YOUR INSTRUCTIONS
The data below holds a line containing "This screenshot has width=1000, height=563." and a line containing "Expand Удаленный рабочий стол entry"; please quote exactly those two lines and every line between them, and nothing else.

RECORDS SUPPLIED
__________

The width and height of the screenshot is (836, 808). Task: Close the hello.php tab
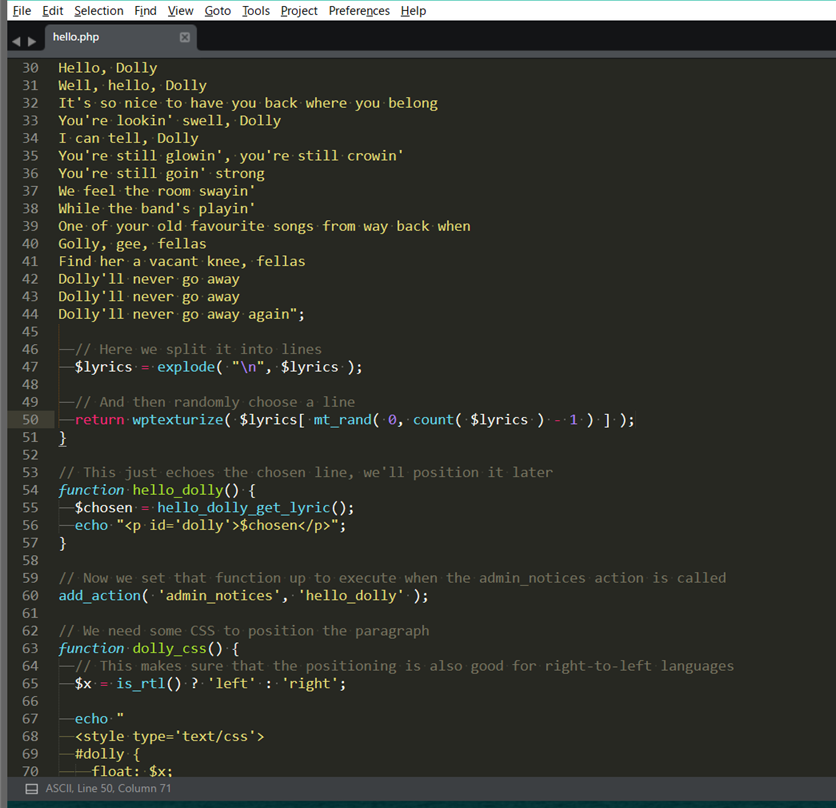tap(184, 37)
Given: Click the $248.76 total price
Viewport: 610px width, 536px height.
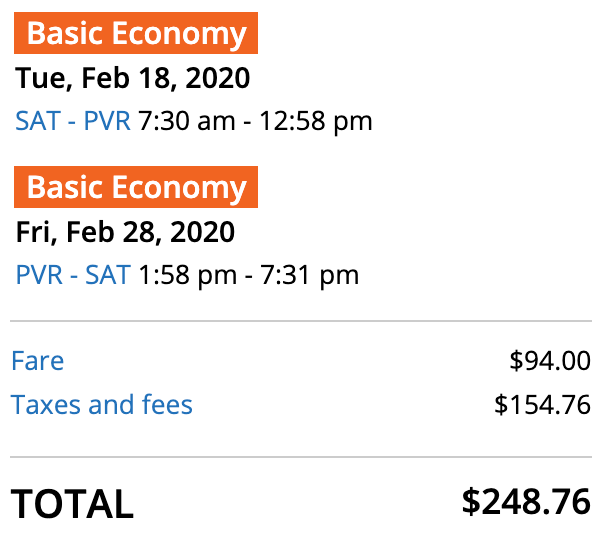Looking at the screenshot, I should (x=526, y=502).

__________

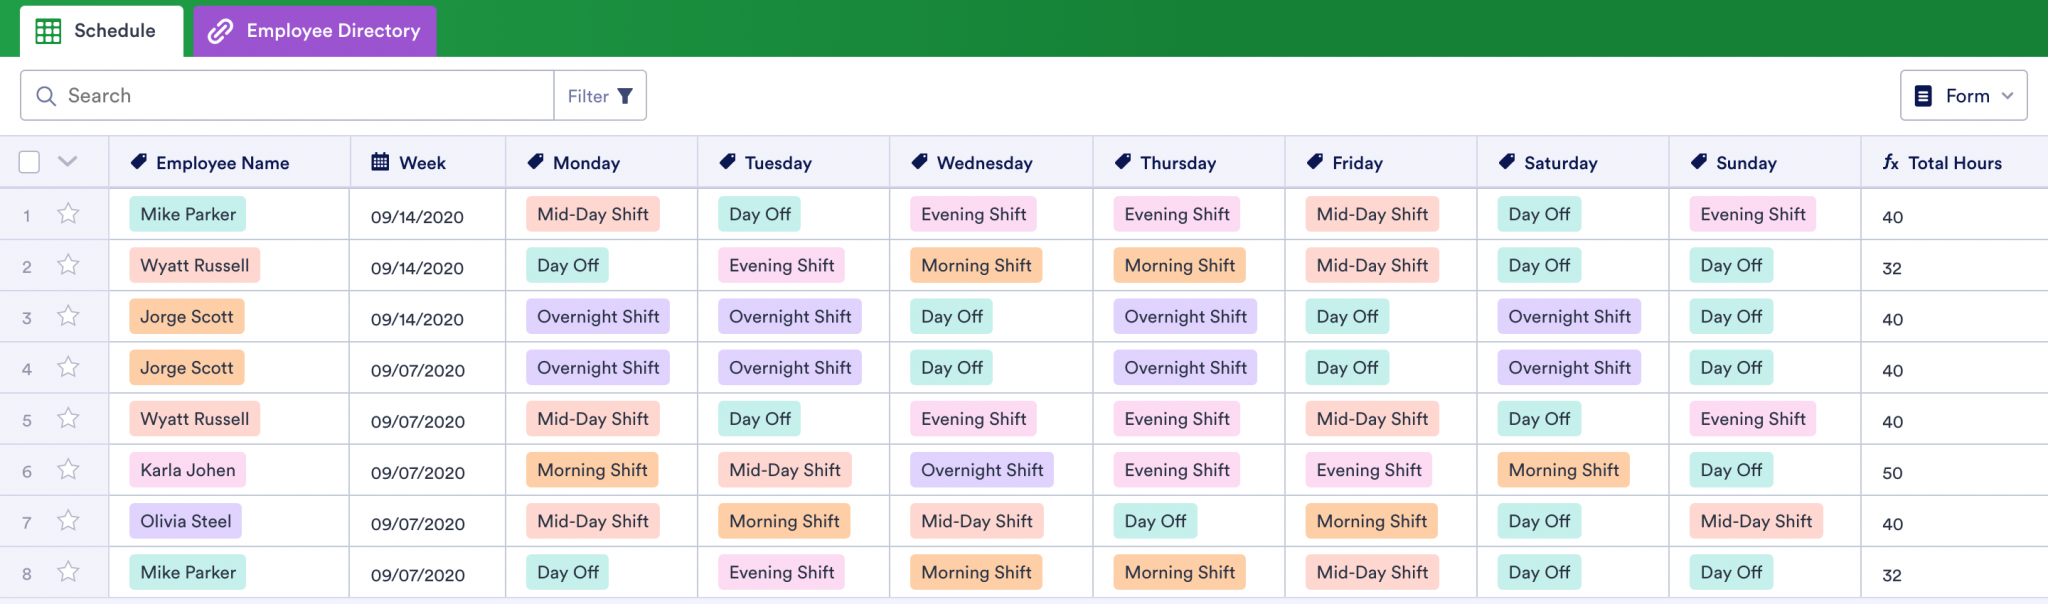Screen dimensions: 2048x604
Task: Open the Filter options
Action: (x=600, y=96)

__________

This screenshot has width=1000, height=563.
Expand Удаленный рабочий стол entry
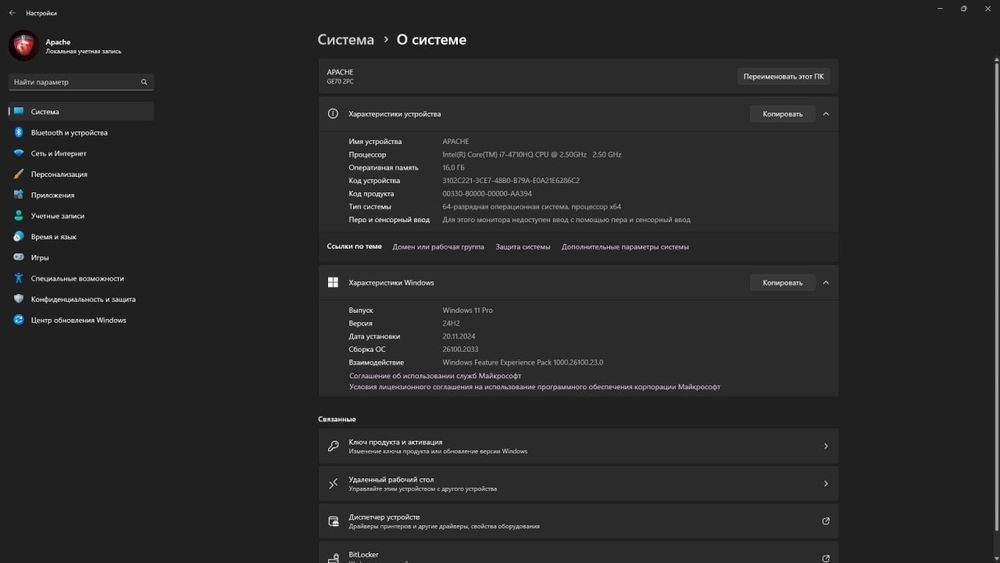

__________

TASK ANSWER
This screenshot has width=1000, height=563.
Expand Удаленный рабочий стол entry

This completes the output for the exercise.